▶ _Assigned task_
The whole listing is to be returned exactly.

+--

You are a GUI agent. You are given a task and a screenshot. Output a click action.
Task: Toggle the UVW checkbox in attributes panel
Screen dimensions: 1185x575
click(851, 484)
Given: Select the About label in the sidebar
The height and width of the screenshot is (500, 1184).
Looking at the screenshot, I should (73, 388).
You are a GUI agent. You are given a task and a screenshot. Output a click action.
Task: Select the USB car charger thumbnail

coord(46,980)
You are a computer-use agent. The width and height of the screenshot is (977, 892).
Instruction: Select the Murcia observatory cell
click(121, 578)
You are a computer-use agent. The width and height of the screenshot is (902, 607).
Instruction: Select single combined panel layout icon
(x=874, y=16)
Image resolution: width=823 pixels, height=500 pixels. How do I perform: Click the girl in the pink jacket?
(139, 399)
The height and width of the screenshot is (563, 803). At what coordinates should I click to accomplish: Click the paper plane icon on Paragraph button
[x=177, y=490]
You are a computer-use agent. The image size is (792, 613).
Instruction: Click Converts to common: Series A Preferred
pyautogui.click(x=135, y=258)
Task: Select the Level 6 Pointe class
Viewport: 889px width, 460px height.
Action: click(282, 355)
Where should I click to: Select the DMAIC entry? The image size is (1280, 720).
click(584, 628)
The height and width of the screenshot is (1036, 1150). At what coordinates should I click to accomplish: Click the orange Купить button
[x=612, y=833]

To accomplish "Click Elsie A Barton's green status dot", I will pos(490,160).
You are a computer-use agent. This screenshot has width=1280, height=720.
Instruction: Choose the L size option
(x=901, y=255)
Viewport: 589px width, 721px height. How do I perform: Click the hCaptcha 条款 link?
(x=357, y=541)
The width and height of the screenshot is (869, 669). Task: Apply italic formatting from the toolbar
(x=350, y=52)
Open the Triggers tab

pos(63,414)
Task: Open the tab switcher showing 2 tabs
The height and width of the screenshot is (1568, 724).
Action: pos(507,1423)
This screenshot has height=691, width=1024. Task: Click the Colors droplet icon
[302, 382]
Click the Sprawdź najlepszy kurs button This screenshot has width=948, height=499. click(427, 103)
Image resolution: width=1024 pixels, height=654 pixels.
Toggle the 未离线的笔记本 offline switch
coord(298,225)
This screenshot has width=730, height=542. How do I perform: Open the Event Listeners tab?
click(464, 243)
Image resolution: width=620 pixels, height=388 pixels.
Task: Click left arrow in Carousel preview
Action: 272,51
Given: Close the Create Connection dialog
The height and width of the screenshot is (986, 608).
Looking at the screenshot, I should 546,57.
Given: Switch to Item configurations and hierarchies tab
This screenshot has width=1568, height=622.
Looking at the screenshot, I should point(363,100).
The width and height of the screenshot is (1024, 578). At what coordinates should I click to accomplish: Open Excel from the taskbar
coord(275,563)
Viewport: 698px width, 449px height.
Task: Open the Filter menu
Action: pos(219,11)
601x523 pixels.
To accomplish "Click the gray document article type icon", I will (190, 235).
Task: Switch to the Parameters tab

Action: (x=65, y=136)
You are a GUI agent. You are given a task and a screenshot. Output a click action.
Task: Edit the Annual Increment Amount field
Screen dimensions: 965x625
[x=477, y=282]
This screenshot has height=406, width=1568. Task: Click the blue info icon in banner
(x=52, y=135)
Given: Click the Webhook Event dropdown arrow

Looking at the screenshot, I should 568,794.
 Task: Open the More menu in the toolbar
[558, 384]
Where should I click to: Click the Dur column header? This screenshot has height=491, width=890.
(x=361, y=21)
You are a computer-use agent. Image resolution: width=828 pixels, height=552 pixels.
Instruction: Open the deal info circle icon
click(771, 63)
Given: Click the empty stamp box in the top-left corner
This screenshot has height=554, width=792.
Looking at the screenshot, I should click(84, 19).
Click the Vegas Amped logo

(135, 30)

+--

▶ _Task result_
You are a GUI agent. You are given a task and a screenshot. Output a click action.
Task: Toggle the UVW checkbox in attributes panel
Screen dimensions: 1185x575
click(851, 484)
Given: Select the About label in the sidebar
The height and width of the screenshot is (500, 1184).
Looking at the screenshot, I should (73, 388).
You are a GUI agent. You are given a task and a screenshot. Output a click action.
Task: Select the USB car charger thumbnail

coord(46,980)
You are a computer-use agent. The width and height of the screenshot is (977, 892).
Instruction: Select the Murcia observatory cell
click(121, 578)
You are a computer-use agent. The width and height of the screenshot is (902, 607).
Instruction: Select single combined panel layout icon
(x=874, y=16)
Image resolution: width=823 pixels, height=500 pixels. How do I perform: Click the girl in the pink jacket?
(139, 399)
The height and width of the screenshot is (563, 803). At what coordinates should I click to accomplish: Click the paper plane icon on Paragraph button
[x=177, y=490]
You are a computer-use agent. The image size is (792, 613).
Instruction: Click Converts to common: Series A Preferred
pyautogui.click(x=135, y=258)
Task: Select the Level 6 Pointe class
Viewport: 889px width, 460px height.
Action: click(282, 355)
Where should I click to: Select the DMAIC entry? The image size is (1280, 720).
click(584, 628)
The height and width of the screenshot is (1036, 1150). At what coordinates should I click to accomplish: Click the orange Купить button
[x=612, y=833]

To accomplish "Click Elsie A Barton's green status dot", I will pos(490,160).
You are a computer-use agent. This screenshot has width=1280, height=720.
Instruction: Choose the L size option
(x=901, y=255)
Viewport: 589px width, 721px height. How do I perform: Click the hCaptcha 条款 link?
(x=357, y=541)
The width and height of the screenshot is (869, 669). Task: Apply italic formatting from the toolbar
(x=350, y=52)
Open the Triggers tab

pos(63,414)
Task: Open the tab switcher showing 2 tabs
The height and width of the screenshot is (1568, 724).
Action: pos(507,1423)
This screenshot has height=691, width=1024. Task: Click the Colors droplet icon
[302, 382]
Click the Sprawdź najlepszy kurs button This screenshot has width=948, height=499. click(427, 103)
Image resolution: width=1024 pixels, height=654 pixels.
Toggle the 未离线的笔记本 offline switch
coord(298,225)
This screenshot has width=730, height=542. How do I perform: Open the Event Listeners tab?
click(464, 243)
Image resolution: width=620 pixels, height=388 pixels.
Task: Click left arrow in Carousel preview
Action: 272,51
Given: Close the Create Connection dialog
The height and width of the screenshot is (986, 608).
Looking at the screenshot, I should 546,57.
Given: Switch to Item configurations and hierarchies tab
This screenshot has width=1568, height=622.
Looking at the screenshot, I should point(363,100).
The width and height of the screenshot is (1024, 578). At what coordinates should I click to accomplish: Open Excel from the taskbar
coord(275,563)
Viewport: 698px width, 449px height.
Task: Open the Filter menu
Action: pos(219,11)
601x523 pixels.
To accomplish "Click the gray document article type icon", I will (190, 235).
Task: Switch to the Parameters tab

Action: (x=65, y=136)
You are a GUI agent. You are given a task and a screenshot. Output a click action.
Task: Edit the Annual Increment Amount field
Screen dimensions: 965x625
[x=477, y=282]
This screenshot has height=406, width=1568. Task: Click the blue info icon in banner
(x=52, y=135)
Given: Click the Webhook Event dropdown arrow

Looking at the screenshot, I should 568,794.
 Task: Open the More menu in the toolbar
[558, 384]
Where should I click to: Click the Dur column header? This screenshot has height=491, width=890.
(x=361, y=21)
You are a computer-use agent. Image resolution: width=828 pixels, height=552 pixels.
Instruction: Open the deal info circle icon
click(771, 63)
Given: Click the empty stamp box in the top-left corner
This screenshot has height=554, width=792.
Looking at the screenshot, I should click(84, 19).
Click the Vegas Amped logo

(135, 30)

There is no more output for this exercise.